Focusing on improving & forging the relationship is important because you can't reasonably expect to change a difficult person-you can only hope to influence & change his behavior. Your power lies in your willingness to alter your own assumptions & attitudes. When you take the initiative, you reap rich dividends.

  • The Slave Driver. One kind of difficult people who makes unreasonable demands on your time, resources, & attention.
  • The Black Hole. Some one who takes everything you can give & then asks for more.
  • The Minutiae Monster. Someone who is inefficient, unfocussed, & obsessed with details.
  • The Busybody. Someone who doesn't respect personal & professional boundaries.
  • The Recluse. Someone who is isolated & does not communicate with coworkers.
  • The Bully. Someone who deliberately intimidates others.
  • The Liar. A person who deliberately breaks the rules & misleads you.
  • The Outlaw. Someone who doesn't play by the rules unless they're his own.
  • The Blamer-Complainer. Someone who blames you & others for his mistakes.
  • Know-It – All. Someone who claims to know everything about everything.

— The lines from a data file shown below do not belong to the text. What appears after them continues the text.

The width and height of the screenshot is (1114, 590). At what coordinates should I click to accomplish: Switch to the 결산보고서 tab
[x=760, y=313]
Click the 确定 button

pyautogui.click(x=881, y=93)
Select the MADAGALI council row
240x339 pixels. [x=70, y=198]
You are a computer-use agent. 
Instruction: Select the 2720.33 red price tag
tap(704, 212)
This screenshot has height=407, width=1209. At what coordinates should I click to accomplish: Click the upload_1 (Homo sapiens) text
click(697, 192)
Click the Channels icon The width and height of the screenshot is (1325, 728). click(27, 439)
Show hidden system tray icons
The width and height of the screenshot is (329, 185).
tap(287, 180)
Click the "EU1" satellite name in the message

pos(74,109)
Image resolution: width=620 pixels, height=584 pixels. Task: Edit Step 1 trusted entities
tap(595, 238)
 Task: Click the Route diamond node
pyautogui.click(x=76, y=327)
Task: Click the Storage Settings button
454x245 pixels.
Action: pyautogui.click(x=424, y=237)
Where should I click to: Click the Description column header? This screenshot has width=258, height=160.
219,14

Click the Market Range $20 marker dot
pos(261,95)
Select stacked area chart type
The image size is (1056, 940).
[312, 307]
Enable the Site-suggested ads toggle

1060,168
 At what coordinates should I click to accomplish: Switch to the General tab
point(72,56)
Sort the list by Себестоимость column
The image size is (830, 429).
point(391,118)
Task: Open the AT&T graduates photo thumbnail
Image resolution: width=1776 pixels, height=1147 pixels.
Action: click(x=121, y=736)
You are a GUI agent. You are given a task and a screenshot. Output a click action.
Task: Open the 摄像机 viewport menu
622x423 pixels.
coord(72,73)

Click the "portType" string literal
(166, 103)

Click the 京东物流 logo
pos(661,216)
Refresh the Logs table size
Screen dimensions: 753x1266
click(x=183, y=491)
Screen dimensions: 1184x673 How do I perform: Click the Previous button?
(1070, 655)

After going through the above, you now have a fair idea of the many ways people can be difficult to work with. Note that not all difficult people will fit neatly into one of the categories but they may possess one or more traits which makes them difficult to work with. These people will behave in the most unconventional & unpredictable ways imaginable-intentionally or not. Be ready. In any event, be prepared to act decisively.

To be an asset to your company, you need to be a problem solver. In other words, you need to possess certain attributes at making problems go away. The more one does, the more he commands respect, the more he commands respect, and the more he would be given difficult & complex problems. The more complex problems he resolves, the more he commands value in the work place, the more he commands value in his work place, the more he commands a price. Thus, his career graphs sky rockets to all time high.

To manage all difficult people & the problems that come with them, you need to remember one basic principle: FIRST, YOU MUST SEPARATE THE PROBLEM FROM THE PERSON.

  • The Constructive Confrontation Cycle. One of the best advices given by Henry Cloud: Go hard on the issue & soft on the person. In other words, when you need to confront a staff member, bring to the table both your high work expectations & standards & a sympathetic ear. Focus on what you want to get out of the confrontation. To solve the problem, make the relationship stronger, help the person develop & empower the development.
  • In a constructive confrontation cycle engage difficult employee in conversation, create a written covenant or an agreement. Schedule & conduct regular feedback & monitoring sessions. Celebrate the accomplishment of short-term goals. Repeat process until long-term goals have been achieved.
  • Progressive Discipline. If you have engaged in constructive confrontation with an employee who continues to be difficult, it's time to use the extensive counseling & documentation you've built up to begin a formal program of progressive discipline. Progressive discipline offers difficult employees a chance to turn their situation around, under the looming threat of dismissal.
  • Give positive feedback in public, but give reprimands in public.
  • Termination. Sometimes there is no other option left for the manager to deal with incorrigible people in the work place, termination is the only answer. Be as diplomatic as possible to avoid any further confrontation in your work place. Trust that you are doing the right thing for your business and then make sure you follow all the correct procedures with the support of your HR department.
  • If you do need to terminate someone's employment, the best time is at the end of the workday, preferably at the end of the week; make a point to call a meeting the next workday to notify your other employees in person.

Every Manager faces difficult people while they are in the process of achieving organizational objectives. The focus of a manager should be the company's objectives & not the person who makes his job & your job difficult. You need to skillfully pull out the weeds as & when they appear. While undertaking this article, I have taken some invaluable points from the book 'Difficult People' by John Hoover.